With the OpenaiConfig object defined, it is when applied to the LLM configuration through the openai_config parameter.

openai_config = OpenaiConfig(enabled=True)
rag_step = rag_step.configure(openai_config=openai_config)

Set the Deployment Configuration and Deploy

The deployment configuration defines what resources are allocated to the LLM’s exclusive use. For this tutorial, the LLM is allocated:

Llama LLM:
- 1 cpu
- 8 Gi RAM
- 1 GPU. The GPU type is inherited from the model upload step.

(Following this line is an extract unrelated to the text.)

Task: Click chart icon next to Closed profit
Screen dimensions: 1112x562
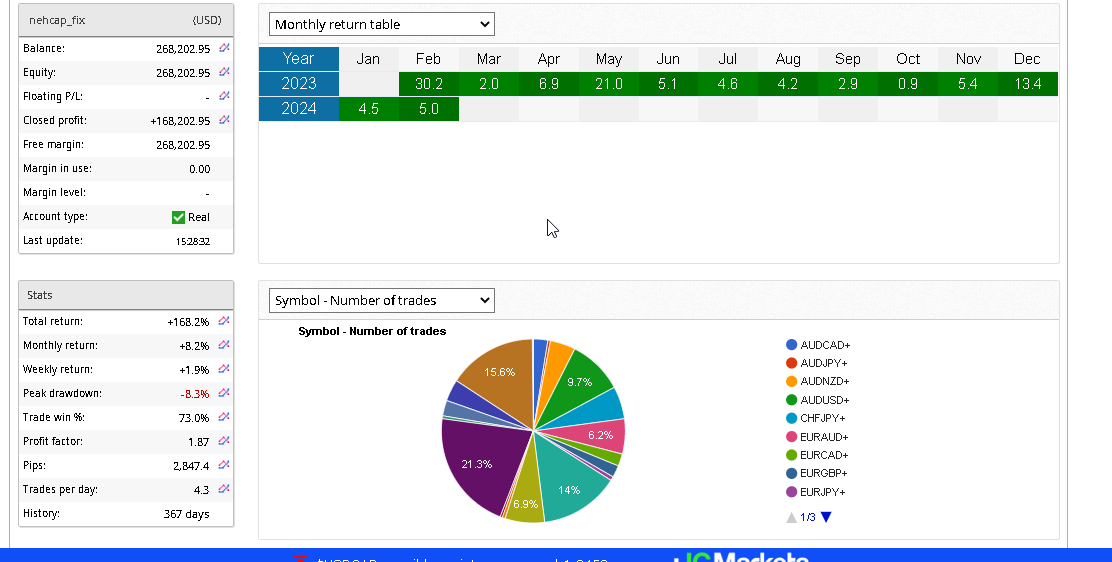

For QAIC, each deployment configuration gpu values is the number of System-on-Chip (SoC) to use.
RAG Model:
- 1 cpu
- 2 Gi RAM

Once the deployment configuration is set:

The pipeline is created.
The RAG model and the LLM added as a pipeline steps.
The pipeline is deployed with the deployment configuration.

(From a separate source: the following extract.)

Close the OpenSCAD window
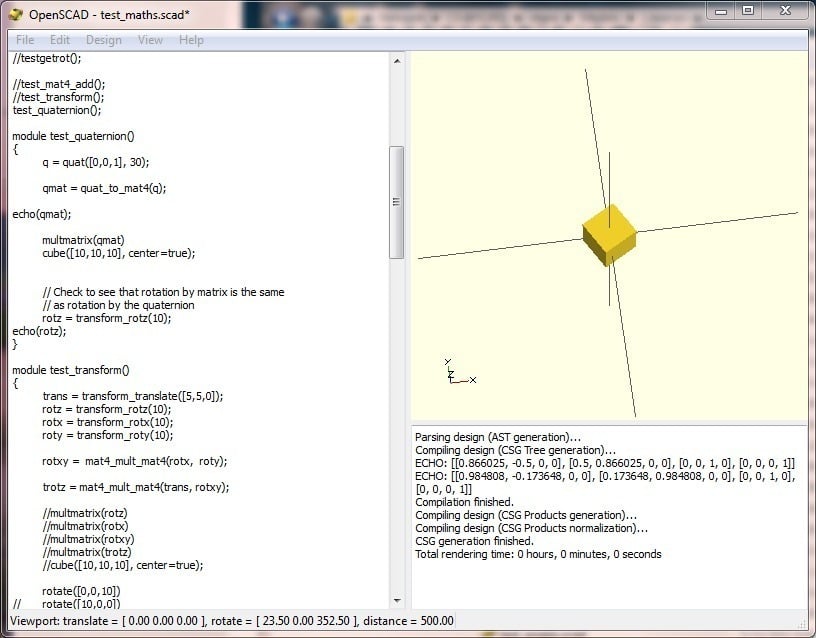This screenshot has height=638, width=816. 786,10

Once the deployment is complete, the LLM is ready to receive inference requests.

# Deploying

deployment_config = wallaroo.DeploymentConfigBuilder() \
    .replica_count(1) \
    .cpus(.5) \
    .memory("1Gi") \
    .sidekick_cpus(rag_step, 1) \
    .sidekick_memory(rag_step, '2Gi') \
    .sidekick_cpus(model_step, 1) \
    .sidekick_memory(model_step, '8Gi') \
    .sidekick_gpus(model_step, 1) \
    .deployment_label('wallaroo.ai/accelerator:l4') \
    .build()

pipeline = wl.build_pipeline('tinyllama-openai-rag')
pipeline.undeploy()
pipeline.clear()
pipeline.add_model_step(rag_step)
pipeline.add_model_step(model_step)
pipeline.deploy(deployment_config = deployment_config)

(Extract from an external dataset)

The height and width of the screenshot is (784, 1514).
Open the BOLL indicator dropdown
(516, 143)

Waiting for undeployment - this will take up to 600s ................................... ok
Waiting for deployment - this will take up to 600s .................................................................................................................................. ok

name	tinyllama-openai-rag
created	2025-06-03 00:43:13.169150+00:00
last_updated	2025-06-04 00:25:24.221145+00:00
deployed	True
workspace_id	1689
workspace_name	vllm-openai-test
arch	x86
accel	none
tags
versions	ca7ac20b-22a8-44ea-8897-31588cd4f4a1, 761bff73-d14c-40a6-9002-2ccef283412a, 18366faf-552e-46de-aa7e-b246c8d030a9, 83cd5a81-ba4f-431d-98f2-b6027a48aa29, a670f88f-e0cc-49a1-a7b5-d0d693cd372a, d6494410-d99e-438e-a6af-9fd381595ec6, 836c73d2-dcb5-4733-995b-bfb3cd3b5511, 1cb296d0-9e4c-45e3-a72a-6692ab279766, 082fc1b8-bedb-49ed-9ad9-dde8ed9549bd, b088f896-f29a-4ad1-a96c-c2920ab2b817, f21ed918-5681-45cd-a4fd-60a7b124c6d5, 23a26672-2ffb-410e-aa65-b4c949320700, d5517bcd-60a1-4964-ad58-87c038e9267b, 2e689953-1883-4300-8c11-7b854fe23c43, 7092df94-4ecd-4a82-8f2c-1c2577cd1641, 73040edb-ba7b-4b19-aedf-91d47f59c5cf
steps	ragstep
published	True

Inference Requests on LLM with OpenAI Compatibility Enabled

Inference requests on Wallaroo pipelines deployed with native vLLM runtimes or Wallaroo Custom with OpenAI compatibility enabled in Wallaroo are performed either through the Wallaroo SDK, or via OpenAPI endpoint requests.

OpenAI API inference requests on models deployed with OpenAI compatibility enabled have the following conditions:

Parameters for chat/completion and completion override the existing OpenAI configuration options.
If the stream option is enabled:
- Outputs returned as list of chunks aka as an event stream.
- The request inference call completes when all chunks are returned.
- The response metadata includes ttft, tps and user-specified OpenAI request params after the last chunk is generated.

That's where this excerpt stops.